По тому, что он на этот раз не промазал, догадался, когда из пробитого шланга ударила тугая струя горячего масла. Прямо в переднее открытое окно кабины, заливая кнопки, рычаги управления и человека, который запустил всю эту громадину в действие.
Из кабины пресса послышался страшный крик. В голову и лицо, водителю «четверки», под сильным давлением била струя горячего масла. Бросив пистолет, он пытался выбраться из кабины и не мог открыть дверь, которую сам же запер изнутри.
Федор ему помогать не стал. Достав из кармана наручники, за левую руку пристегнул Шевчука к руке бывшего руководителя автомобильного альянса, и побежал на выручку Грека и Ваняшина.
Вытащить обоих через двери, не было никакой возможности. Мешали металлические борта платформы. Оставалось заднее окно, которое все потрескалось, но еще не выпало из резиновых крепежей.
Опера сидели на заднем сиденье «Мерседеса». Туманов вскарабкался на платформу и, пригибаясь под нависшей плитой, подобрался к иномарке.
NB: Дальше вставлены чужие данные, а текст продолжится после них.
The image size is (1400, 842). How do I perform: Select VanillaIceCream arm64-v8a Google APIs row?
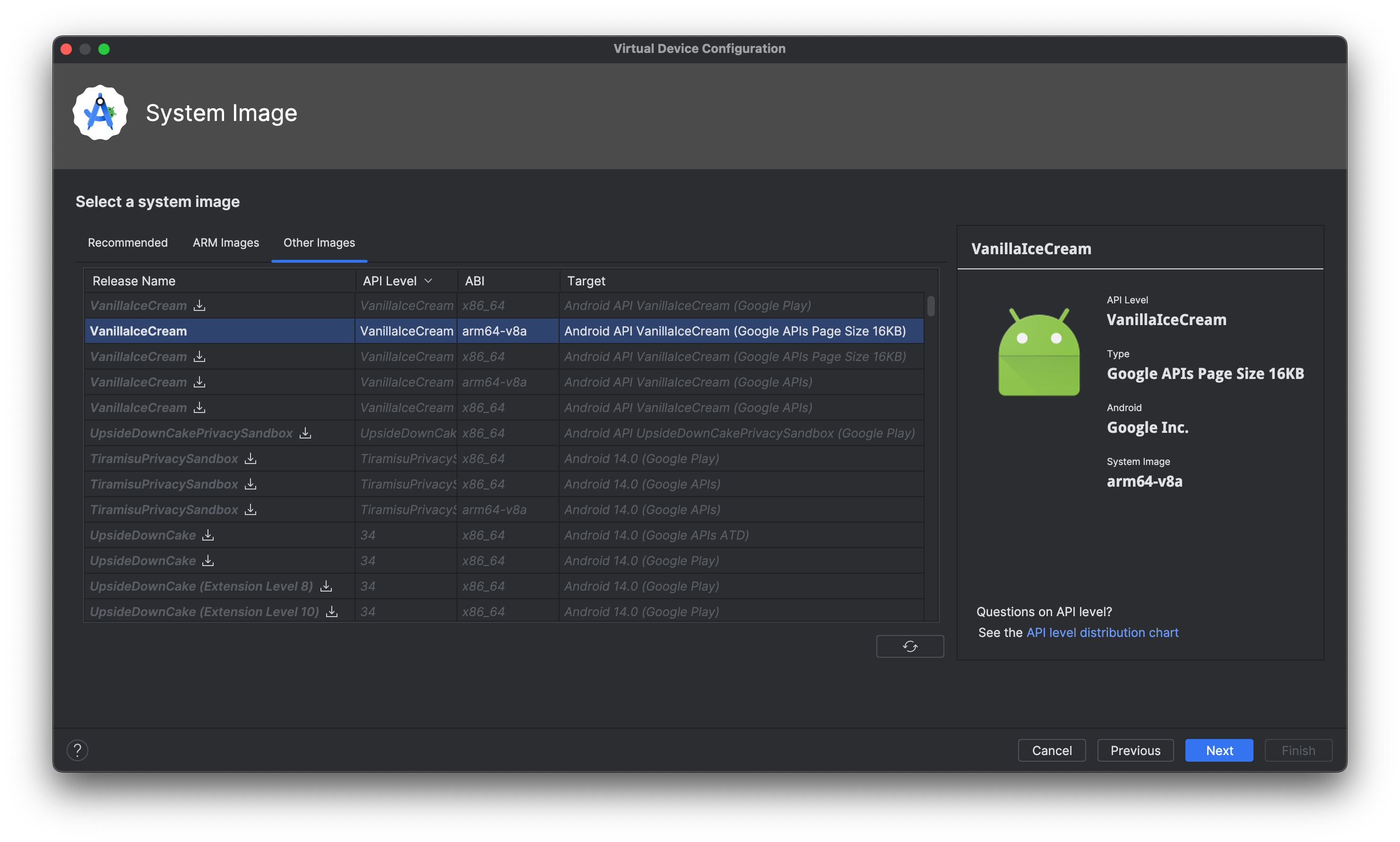click(500, 382)
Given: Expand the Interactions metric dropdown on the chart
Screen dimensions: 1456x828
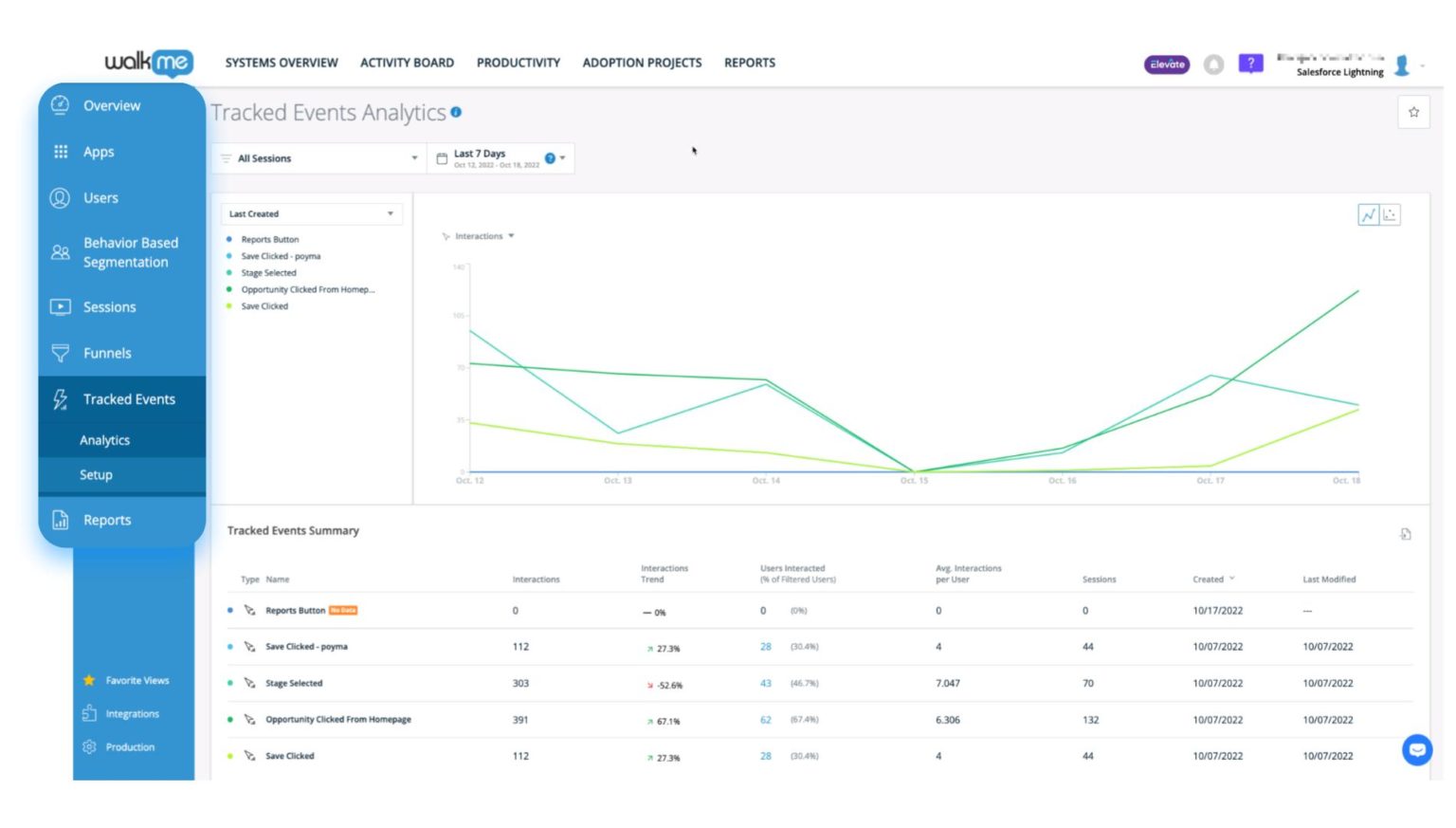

Это было делом нелегким, потому что ему высокому пришлось хорошенько пригнуться.
– Живы? – спросил майор, мельком глянув на побитые физиономии сыщиков. Не сдаются его помощники, не падают духом.
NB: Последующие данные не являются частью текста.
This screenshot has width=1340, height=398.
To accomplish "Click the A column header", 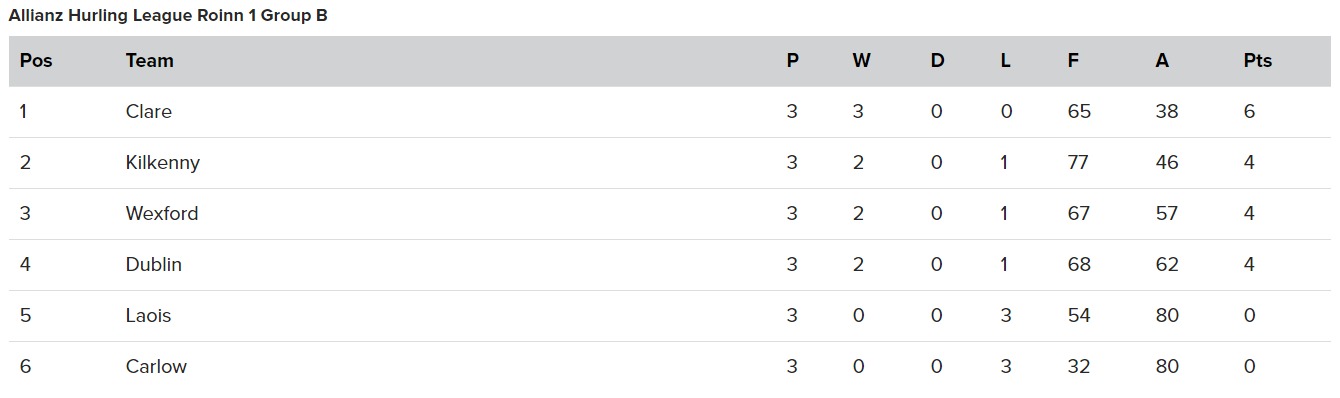I will click(1162, 60).
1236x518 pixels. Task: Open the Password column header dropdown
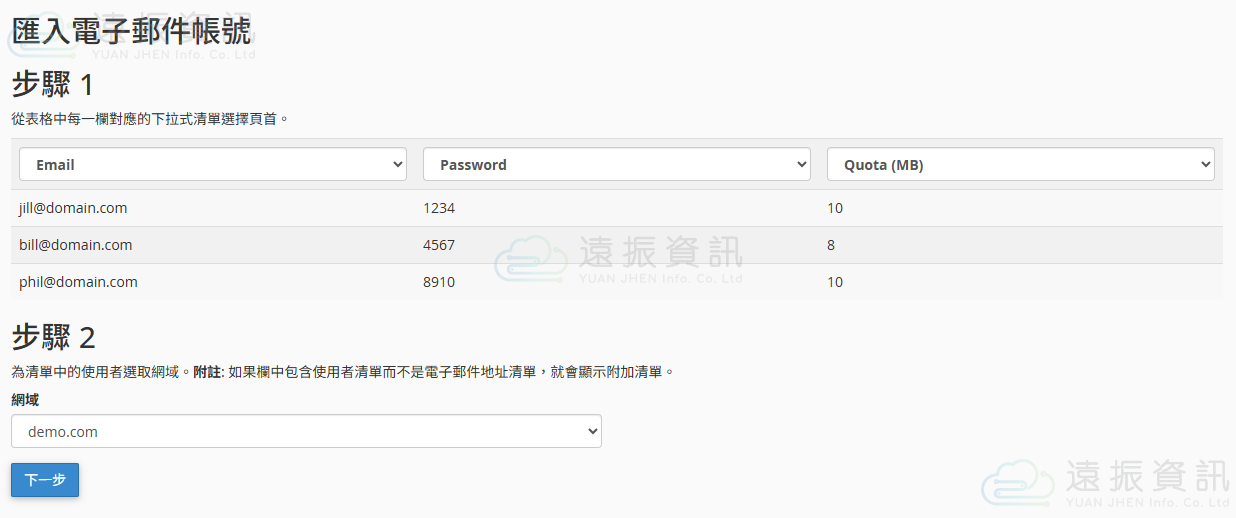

– Живы, живы, Федя, – торопливо проговорил Грек, искоса поглядывая на нависшую над ними плиту пресса. – Ты только поторопись. Вытащи нас скорей отсюда. Тяни меня первого. Лешка тяжелый, на него время много уйдет. Мы потом его вдвоем вытащим.
– Да погоди ты, – Федор посмотрел на растрескавшееся стекло, от которого надо было сначала как-то избавиться. А вот как, майор не знал. Сверху на нем края острые, руками не ухватишься. И тут майору пришла мысль, вообще не вытаскивать его, а разбить до конца.
– А ну, берегите глаза, – скомандовал Туманов и с размаху ударил рукоятью пистолета по стеклу. Так он делал до тех пор, пока стекло не вывалилось внутрь салона «Мерседеса», обсыпав Грека с Ваняшиным мелкими осколками.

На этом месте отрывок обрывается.